STUDY TEXT:
Irish Catholic priest and chaplain

Father Donal V. O'Sullivan (1890–5 July 1916) was an Irish Catholic priest, and chaplain in the 1st Battalion Royal Irish Rifles during World War I. He was killed at the Battle of the Somme, in Albert, France, on 5 July 1916, during the attack on Bouzincourt. O'Sullivan was mortally wounded by shrapnel from an exploding shell while he was ministering to a wounded English soldier. His brother, Dr. J. Ivo O'Sullivan, KM, served with the 5th Connaught Rangers, as a medic during the war, in Ypres, Salonika, and Gallipoli, earning a Military Cross.

A Chalice owned by O'Sullivan, was presented to the St Joseph's Young Priests Society, by his nephew, Dr. Ivo O'Sullivan.

INFORMATION SUPPLIED:

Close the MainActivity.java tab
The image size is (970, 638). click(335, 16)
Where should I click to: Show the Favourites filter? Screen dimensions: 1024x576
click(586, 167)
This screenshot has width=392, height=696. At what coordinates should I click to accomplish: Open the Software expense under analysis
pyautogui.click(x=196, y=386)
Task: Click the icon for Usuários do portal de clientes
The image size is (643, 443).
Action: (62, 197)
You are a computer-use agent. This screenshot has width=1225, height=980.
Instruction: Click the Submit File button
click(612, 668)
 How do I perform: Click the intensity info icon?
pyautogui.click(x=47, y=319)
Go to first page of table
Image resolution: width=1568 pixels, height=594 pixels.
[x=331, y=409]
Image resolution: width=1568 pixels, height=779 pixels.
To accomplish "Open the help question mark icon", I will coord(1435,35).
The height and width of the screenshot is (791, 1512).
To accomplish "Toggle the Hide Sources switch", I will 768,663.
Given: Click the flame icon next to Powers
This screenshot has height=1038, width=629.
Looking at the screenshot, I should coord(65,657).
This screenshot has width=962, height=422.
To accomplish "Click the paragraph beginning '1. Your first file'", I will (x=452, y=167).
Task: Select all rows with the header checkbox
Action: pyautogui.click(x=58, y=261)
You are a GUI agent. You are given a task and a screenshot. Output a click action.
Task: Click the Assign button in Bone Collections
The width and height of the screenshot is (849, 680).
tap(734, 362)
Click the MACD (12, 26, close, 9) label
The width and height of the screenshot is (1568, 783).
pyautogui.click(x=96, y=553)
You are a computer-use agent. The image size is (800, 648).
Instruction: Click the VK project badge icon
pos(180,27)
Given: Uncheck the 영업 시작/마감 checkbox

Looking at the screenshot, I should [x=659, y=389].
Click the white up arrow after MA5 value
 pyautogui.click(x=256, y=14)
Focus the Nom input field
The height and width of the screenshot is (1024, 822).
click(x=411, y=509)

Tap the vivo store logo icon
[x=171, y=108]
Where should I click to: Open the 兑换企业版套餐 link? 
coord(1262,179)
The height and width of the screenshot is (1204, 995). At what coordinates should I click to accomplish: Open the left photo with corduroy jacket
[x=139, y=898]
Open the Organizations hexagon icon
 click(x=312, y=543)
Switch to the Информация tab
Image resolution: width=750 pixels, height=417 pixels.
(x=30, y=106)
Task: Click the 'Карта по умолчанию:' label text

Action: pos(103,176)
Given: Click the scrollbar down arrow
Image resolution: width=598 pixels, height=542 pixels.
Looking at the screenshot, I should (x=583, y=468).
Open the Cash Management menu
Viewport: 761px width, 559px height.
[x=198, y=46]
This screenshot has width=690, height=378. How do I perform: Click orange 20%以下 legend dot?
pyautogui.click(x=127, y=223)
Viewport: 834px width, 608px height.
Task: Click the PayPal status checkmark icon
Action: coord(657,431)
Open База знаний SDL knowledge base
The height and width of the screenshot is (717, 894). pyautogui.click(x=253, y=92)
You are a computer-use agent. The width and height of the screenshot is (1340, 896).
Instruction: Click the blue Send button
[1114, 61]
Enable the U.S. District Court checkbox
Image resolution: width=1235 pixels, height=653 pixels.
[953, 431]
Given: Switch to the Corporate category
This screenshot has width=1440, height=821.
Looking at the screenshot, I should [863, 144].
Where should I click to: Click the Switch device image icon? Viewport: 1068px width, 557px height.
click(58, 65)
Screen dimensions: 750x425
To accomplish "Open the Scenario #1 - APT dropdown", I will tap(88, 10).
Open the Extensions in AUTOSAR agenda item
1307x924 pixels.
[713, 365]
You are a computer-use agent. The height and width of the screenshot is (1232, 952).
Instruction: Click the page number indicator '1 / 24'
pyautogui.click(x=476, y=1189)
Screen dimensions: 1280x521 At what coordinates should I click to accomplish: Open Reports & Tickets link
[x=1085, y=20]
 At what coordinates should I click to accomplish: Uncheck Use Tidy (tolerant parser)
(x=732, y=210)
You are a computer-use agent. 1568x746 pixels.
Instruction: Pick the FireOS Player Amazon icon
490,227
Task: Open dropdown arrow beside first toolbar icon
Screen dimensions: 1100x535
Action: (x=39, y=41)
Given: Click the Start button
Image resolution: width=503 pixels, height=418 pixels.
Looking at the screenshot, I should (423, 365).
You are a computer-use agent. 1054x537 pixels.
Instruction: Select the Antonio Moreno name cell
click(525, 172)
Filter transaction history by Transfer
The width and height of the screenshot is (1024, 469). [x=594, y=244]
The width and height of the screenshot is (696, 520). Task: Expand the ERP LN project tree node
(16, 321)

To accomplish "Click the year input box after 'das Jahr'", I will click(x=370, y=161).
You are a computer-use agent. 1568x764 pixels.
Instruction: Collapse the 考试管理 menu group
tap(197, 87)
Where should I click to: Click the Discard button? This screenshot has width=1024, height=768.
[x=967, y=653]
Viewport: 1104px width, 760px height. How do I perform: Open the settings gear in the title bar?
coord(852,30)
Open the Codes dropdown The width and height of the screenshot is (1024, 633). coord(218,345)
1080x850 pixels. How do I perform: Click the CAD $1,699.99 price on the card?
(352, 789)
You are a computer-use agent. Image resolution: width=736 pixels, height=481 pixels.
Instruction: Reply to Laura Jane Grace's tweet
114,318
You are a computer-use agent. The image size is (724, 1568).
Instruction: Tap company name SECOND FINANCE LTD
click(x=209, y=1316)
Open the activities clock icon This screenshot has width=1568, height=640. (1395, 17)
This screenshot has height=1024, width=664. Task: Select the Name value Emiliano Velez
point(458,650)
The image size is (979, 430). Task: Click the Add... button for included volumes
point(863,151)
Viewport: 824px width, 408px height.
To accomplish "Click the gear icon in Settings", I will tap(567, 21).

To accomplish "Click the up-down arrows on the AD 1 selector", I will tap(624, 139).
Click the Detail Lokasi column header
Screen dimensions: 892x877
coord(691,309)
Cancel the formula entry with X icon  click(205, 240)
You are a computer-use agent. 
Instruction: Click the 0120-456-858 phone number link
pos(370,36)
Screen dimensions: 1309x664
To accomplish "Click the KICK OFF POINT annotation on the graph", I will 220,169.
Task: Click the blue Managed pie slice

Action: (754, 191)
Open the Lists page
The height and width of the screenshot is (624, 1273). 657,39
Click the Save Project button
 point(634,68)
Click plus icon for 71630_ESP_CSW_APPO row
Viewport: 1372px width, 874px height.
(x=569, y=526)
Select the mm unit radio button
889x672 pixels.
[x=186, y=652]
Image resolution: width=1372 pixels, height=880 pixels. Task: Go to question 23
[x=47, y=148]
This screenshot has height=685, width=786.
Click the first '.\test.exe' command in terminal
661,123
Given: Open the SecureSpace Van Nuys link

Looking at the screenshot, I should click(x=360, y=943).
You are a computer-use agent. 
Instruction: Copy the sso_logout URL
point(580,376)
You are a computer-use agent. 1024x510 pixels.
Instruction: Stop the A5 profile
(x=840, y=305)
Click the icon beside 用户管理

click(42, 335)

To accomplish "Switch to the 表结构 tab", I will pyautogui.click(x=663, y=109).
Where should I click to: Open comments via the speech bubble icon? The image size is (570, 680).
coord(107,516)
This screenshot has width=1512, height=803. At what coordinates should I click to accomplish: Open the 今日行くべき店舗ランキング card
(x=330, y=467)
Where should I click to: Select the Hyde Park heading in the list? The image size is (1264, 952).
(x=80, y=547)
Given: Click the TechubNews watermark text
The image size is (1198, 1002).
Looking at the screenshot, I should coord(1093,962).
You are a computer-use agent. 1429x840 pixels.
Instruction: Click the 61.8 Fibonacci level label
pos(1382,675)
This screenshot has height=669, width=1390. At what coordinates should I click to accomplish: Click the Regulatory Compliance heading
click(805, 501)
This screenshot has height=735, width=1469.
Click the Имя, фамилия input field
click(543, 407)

DIRECTIONS:
- A) Using the text on Father Donal V. O'Sullivan, decide whether each statement agrees with it. (i) O'Sullivan was hit while tending a wounded English soldier. (ii) His brother served with the 1st Battalion Royal Irish Rifles. (iii) His brother presented O'Sullivan's chalice to the society.
- B) According to the text on Father Donal V. O'Sullivan, what caused his death at the Battle of the Somme? Answer in one to three sentences.
- C) Answer these questions from the text on Father Donal V. O'Sullivan.
(i) In which battalion was O'Sullivan a chaplain?
(ii) Where did his brother serve as a medic during the war?
(iii) To which organization was O'Sullivan's chalice presented?

EXERCISE RESULTS:
- A)
(i) Yes: "while he was ministering to a wounded English soldier."
(ii) No: "served with the 5th Connaught Rangers."
(iii) No: "by his nephew, Dr. Ivo O'Sullivan."

- B) O'Sullivan was mortally wounded by shrapnel from an exploding shell. This happened while he was ministering to a wounded English soldier during the attack on Bouzincourt.

- C)
(i) He was a chaplain in the 1st Battalion Royal Irish Rifles.
(ii) His brother served in Ypres, Salonika, and Gallipoli.
(iii) The chalice was presented to the St Joseph's Young Priests Society.